As President David Granger has now deployed the Volunteer youth corps, and several Skill training programmes for teen pregnant dropouts, ongoing education, and the shift in the perception from job employment to self-employment, an uphill task that will require a national reorientation. The most recent is an article on the subject of domestic abuse in Guyana Chronicle May 19, 2019 “Socialise males better” that touches on several contributors to domestic abuse, but is yet incomplete towards narrowing down to salient realities, which despite visibility are so accepted that they are overlooked. Many men were taken out of school to become surrogate fathers, denying them important social evolution development and skills, even functional literacy. Guyana has lost some 60 percent of its semi-skill labour employment. Modernisation has created ‘less human spaces’.
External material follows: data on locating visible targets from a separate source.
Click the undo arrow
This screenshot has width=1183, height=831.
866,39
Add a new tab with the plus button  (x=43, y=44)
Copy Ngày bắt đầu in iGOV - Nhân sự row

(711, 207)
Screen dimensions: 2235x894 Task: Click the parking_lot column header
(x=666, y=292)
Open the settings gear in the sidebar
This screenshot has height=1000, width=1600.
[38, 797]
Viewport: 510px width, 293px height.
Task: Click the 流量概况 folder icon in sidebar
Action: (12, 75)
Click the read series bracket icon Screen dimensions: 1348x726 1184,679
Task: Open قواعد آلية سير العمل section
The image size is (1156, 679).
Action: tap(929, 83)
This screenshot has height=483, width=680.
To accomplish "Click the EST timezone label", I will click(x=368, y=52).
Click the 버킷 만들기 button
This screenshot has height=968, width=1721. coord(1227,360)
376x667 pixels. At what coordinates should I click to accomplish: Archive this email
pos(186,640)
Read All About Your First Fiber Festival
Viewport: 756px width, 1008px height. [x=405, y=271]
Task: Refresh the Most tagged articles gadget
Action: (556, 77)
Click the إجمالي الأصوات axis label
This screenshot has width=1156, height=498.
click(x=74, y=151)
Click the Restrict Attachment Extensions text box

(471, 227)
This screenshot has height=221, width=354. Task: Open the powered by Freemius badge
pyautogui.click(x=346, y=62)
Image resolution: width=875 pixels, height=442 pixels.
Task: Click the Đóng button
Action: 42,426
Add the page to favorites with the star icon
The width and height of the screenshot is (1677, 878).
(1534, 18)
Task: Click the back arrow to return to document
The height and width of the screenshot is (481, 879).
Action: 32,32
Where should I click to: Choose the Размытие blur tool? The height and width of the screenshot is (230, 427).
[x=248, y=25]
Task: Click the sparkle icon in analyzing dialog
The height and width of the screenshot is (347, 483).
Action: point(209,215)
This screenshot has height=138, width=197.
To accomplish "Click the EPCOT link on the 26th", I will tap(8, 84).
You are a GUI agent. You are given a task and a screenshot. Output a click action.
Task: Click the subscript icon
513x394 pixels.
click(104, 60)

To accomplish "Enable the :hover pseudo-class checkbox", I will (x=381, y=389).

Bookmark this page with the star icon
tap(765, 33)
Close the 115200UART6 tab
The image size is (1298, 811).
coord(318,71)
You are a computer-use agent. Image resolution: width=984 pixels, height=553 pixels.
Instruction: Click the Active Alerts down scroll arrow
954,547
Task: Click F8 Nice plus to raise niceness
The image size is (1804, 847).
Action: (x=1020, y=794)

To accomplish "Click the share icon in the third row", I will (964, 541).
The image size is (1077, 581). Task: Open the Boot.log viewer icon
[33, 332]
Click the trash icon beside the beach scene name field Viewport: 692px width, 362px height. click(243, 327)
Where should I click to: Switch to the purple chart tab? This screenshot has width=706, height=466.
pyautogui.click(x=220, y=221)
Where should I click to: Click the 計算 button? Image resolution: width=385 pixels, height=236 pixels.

Culturally we share two cultures that of Matriarchal and Patriarchal with differing innate views on relationship positions. I can speak from experience on the stress that invades when unable to fulfil family expectations. Men drift into loneliness, women too, I have had several friends who were found dead living alone, because they were unable to earn enough to sustain relationships, yet others prefer to take the chance alone rather than go through the stress of a nagging spouse in a relationship as is said ‘with issues’ women submit to Popes, Prophets and High Priestesses to alleviate loneliness, men don’t. Domestic violence has revealed a paradox opposing mere spite or explosion of rage, men are tipped into an abyss that compels them across cultural origins to commit suicide in the act of many domestic killings, I’m talking about young men, check the statistics.

Sunday, August 5, 2007, page 11, Kaieteur News carried an article “Battered men are coming out of the shadows” featuring the observations of Senior Public health officer at Help and Shelter Dennis Cuffy Jr. That noted from 1995 when they opened doors, 1,007 men had visited Help and Shelter. I have written numerous articles, to help avoid cosmetic responses to an obvious serious deficiency in the analysis of this social development, even recommending a men’s hostel, for men who earn low wages and have no options but to sleep on the sea wall and the pavilions of the Parade ground.

The courts are also in neglecting imbalances contribute to male deterioration, I used as a reference, a young man who was brought before Magistrate Ann Mc Lennon (Talking Culture Guyana Chronicle, June 22, 2018 pg. 23) for assaulting his mother over $500. The details of that incident in December 2014 raised questions about this young man’s options. He was a breadwinner at 10 years old and worked in the bush. Now his aunt had moved in, he took care of his mother and they all benefitted. If things change negatively, will he be condemned for not saving money? The magistrate did not even recognise that he may be illiterate, he was over his head. He was 17 years old at the time of this incident. This boy-man was seen as the catch-cow by his family, but no intervention came.

I have known men who put their money into buying houses and because of illiteracy and misplaced trust end up committing arson or murder, when realising they were swindled legally. Domestic contentions are a lethal problem. How they are managed will determine its containment or further escalation, as the world continues to change. Last but not least, with drug abuse pervading this society, another macabre dimension has attached itself.